Part I: Advertisement: You are Being Sued

It was a Friday like any other.  I had just come home from work and was getting ready to try and decompress from the long work week.  I noticed a pile of mail begging for attention and decided to go through it.  In that innocuous looking pile, I found several letters from several local lawyers informing me that I was being sued.  I did the natural thing: <Removed> Once I calmed down and my logical brain regained control, I wondered why more than one lawyer would be contacting me about this.  I carefully examined the letters again and noted the word ADVERTISEMENT located at the top of all of these letters in big, bold type.  Hoping these were some kind of scams, I consulted the Great Google Oracle.

Turns out, numerous law firms monitor the court system for newly filed suits, and then send out advertisements for their bankruptcy services.  While not illegal, it is considered unethical/scuzzy to send out these advertisements prior to the summons being served.

Upside to the scuzzy: I had some notice before being served to research and prepare AND being served wouldn't be a total shock.  I now saw the Mac truck coming.

Part II: Preparation and Research Usually Work...Unless you live in Tennessee!

I spent that weekend researching like mad: researching what to expect, how the summons would come, how to answer the summons, court rules and laws, etc.  I spent hours watching videos and reading numerous websites and forums.  Armed with all this new found knowledge, I was pumped and ready to go.  Let's do this!

Part III: Getting Served

Not even a week passed following the receipt of the advertisements before my summons arrived (four days to be exact).  It came with NOTHING attached: no complaint, no "affidavit of sworn account and evidence attached thereto"; seriously, nothing.  And the answer form that I would supposedly have 20 to 30 days to fill out and file  according to my research?  Nope.  Just a statement that I was being sued for X amount plus X amount in attorney fees and court costs for a total of X amount on Sworn Account on the summons.  I was to appear before the court to answer in....TWO WEEKS!  Okay, so that didn't go as planned....

Part IV: I file an answer anyway (Sworn Denial)

I wanted to file some kind of written statement to protect my rights and so I filled out and filed out a Sworn Denial based on the one from Justice for All Tennessee (just google "sworn denial Tennessee" and it will come up).  Since I had no specific charges from a complaint to address, I just did a general, graduated denial.

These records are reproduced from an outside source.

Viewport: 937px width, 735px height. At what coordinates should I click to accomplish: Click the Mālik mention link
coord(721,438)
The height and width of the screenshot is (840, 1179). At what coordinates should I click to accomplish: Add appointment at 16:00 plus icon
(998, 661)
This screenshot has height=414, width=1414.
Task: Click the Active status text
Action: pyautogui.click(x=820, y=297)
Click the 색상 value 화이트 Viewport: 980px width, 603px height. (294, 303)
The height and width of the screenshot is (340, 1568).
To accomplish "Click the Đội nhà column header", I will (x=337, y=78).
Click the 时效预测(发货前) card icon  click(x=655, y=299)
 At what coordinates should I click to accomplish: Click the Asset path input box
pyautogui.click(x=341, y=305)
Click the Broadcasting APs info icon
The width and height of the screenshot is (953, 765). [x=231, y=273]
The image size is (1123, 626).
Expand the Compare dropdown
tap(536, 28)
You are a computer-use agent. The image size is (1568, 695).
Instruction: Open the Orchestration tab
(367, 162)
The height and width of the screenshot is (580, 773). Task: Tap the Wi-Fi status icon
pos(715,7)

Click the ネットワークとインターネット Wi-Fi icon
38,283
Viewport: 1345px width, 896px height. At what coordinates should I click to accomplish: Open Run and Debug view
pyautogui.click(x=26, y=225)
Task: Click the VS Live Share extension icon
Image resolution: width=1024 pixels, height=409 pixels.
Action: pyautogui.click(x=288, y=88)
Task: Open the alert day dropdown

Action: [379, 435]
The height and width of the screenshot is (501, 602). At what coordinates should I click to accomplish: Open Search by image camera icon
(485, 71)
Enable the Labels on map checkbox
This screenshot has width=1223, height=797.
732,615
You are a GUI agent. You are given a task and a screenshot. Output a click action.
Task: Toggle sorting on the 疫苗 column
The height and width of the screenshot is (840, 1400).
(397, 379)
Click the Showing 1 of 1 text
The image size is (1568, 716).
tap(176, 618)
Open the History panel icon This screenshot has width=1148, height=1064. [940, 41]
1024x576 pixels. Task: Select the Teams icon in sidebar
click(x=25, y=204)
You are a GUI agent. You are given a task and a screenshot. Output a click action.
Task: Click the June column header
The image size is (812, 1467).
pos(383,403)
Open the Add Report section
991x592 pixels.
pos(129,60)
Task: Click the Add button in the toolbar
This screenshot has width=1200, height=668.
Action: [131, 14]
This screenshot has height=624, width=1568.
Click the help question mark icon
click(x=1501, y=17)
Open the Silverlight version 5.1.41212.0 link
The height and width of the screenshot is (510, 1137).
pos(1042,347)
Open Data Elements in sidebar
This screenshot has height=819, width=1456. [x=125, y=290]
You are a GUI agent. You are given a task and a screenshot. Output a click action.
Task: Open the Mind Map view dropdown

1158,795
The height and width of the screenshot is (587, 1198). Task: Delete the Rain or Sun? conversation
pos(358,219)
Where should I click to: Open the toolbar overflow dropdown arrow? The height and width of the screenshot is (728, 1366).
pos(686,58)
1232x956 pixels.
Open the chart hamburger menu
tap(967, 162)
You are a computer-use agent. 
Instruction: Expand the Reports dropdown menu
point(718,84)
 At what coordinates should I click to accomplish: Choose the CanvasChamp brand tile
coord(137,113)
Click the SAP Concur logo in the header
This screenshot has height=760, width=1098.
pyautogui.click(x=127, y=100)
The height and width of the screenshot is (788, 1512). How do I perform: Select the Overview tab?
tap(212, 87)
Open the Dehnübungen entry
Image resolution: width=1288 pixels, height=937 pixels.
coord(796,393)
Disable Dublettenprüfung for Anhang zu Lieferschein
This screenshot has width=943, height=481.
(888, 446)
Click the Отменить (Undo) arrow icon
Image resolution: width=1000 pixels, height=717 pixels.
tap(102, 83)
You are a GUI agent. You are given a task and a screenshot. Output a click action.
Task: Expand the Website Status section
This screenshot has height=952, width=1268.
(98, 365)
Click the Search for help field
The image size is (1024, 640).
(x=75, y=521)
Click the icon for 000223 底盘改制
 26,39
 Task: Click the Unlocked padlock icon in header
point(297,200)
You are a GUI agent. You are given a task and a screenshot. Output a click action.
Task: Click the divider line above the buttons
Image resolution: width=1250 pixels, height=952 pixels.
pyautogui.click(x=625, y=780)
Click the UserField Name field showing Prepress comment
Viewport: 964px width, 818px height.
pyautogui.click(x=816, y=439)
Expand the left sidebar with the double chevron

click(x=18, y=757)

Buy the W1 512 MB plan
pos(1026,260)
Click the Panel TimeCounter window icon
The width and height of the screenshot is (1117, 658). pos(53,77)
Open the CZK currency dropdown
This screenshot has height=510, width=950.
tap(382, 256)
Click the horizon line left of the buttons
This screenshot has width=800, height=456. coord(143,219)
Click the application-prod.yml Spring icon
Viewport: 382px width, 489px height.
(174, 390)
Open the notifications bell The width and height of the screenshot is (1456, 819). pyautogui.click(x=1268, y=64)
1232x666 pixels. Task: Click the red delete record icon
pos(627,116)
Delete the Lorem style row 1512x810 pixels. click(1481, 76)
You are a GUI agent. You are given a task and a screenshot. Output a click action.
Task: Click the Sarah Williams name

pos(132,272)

When I filed the sworn denial, I had to actually tell the clerk how to do it.  I played dumb so as not to be insulting: <me with big doe eyes> "Um, I think I have to sign this in front of you".  Her response: "You are right, we don't get many of these so I'm rusty". 

Part V: Recon aka I go to court before my hearing date.

I decided that I didn't want to be surprised again if I could help it, so the week before I was due to go to court, I showed up just to observe.  It was a truly eye opening experience.  The lawyer who is suing me is in this court room literally every Friday except holidays (along with a few other lawyers).  My opponent lawyer files 30-50 suits PER WEEK and based on my observations, the majority are either settled or defaulted because no one shows up to defend it.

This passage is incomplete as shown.